On Sunday, Davis spelled out the sort of trade deal he’s after, describing it as “Canada plus plus plus,” a reference to the EU’s existing deal with the North American nation.

“What we want is a bespoke outcome,” Davis said. “We’ll probably start with the best of Canada, the best of Japan and the best of South Korea and then add to that the bits that are missing, which is services.” He added that the chances of the U.K. leaving the EU without a deal, defaulting to World Trade Organization rules, have “dropped dramatically.’’

Labour Stance

Failure to strike a deal would render Britain’s financial commitment to pay as much as 39 billion pounds ($52 billion) null and void, Davis said. “No deal means that we won’t be paying the money.”

The Brexit secretary’s bullishness belies noises coming from his EU counterparts. It’s taken eight months of at times bitter haggling to make sufficient progress on supposedly the easiest part of the talks — resolving Britain’s exit payment, its future border with Ireland and the rights of EU and U.K. citizens.

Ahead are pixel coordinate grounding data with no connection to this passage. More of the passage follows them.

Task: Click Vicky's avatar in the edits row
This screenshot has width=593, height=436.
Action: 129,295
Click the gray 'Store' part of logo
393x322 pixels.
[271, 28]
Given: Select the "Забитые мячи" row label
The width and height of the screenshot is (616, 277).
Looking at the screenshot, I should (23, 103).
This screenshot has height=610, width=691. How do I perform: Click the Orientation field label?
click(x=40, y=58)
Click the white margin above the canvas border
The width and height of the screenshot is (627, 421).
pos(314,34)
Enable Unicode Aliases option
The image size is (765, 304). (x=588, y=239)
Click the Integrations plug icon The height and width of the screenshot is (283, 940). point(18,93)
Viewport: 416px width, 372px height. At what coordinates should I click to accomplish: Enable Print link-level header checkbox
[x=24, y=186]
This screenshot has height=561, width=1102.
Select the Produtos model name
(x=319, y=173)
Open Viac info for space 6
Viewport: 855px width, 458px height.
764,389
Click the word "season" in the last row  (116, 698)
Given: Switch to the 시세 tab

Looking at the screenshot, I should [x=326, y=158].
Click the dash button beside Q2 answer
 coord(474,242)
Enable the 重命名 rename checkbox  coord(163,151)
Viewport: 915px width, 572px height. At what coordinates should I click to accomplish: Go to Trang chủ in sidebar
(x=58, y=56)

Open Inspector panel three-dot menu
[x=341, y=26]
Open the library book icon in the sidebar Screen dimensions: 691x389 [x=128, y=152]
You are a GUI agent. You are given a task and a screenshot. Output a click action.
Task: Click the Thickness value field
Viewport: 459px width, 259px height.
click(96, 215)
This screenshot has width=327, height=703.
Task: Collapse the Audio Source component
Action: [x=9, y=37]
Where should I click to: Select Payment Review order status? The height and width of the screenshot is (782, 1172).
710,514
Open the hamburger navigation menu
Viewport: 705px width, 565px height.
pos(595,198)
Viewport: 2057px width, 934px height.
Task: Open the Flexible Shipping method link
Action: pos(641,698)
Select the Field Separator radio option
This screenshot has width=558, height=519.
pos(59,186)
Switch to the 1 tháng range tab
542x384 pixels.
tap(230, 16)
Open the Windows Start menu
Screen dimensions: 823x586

Moreover, the EU made clear on Friday that it’s offering the U.K. a Canada-style deal that is well short of what Britain currently enjoys.

“We all know that breaking up is hard, but breaking up and building a new relation is much harder,” European Council President Donald Tusk said on Friday.

The opposition U.K. Labour Party, which is leading May’s Conservatives in the polls, also fleshed out its Brexit vision on Sunday. Labor Brexit spokesman Keir Starmer told the BBC he’d like a Norway-style deal in which Britain would participate in “variants” of the single market and customs union. That would include “easy” movement of people, he said.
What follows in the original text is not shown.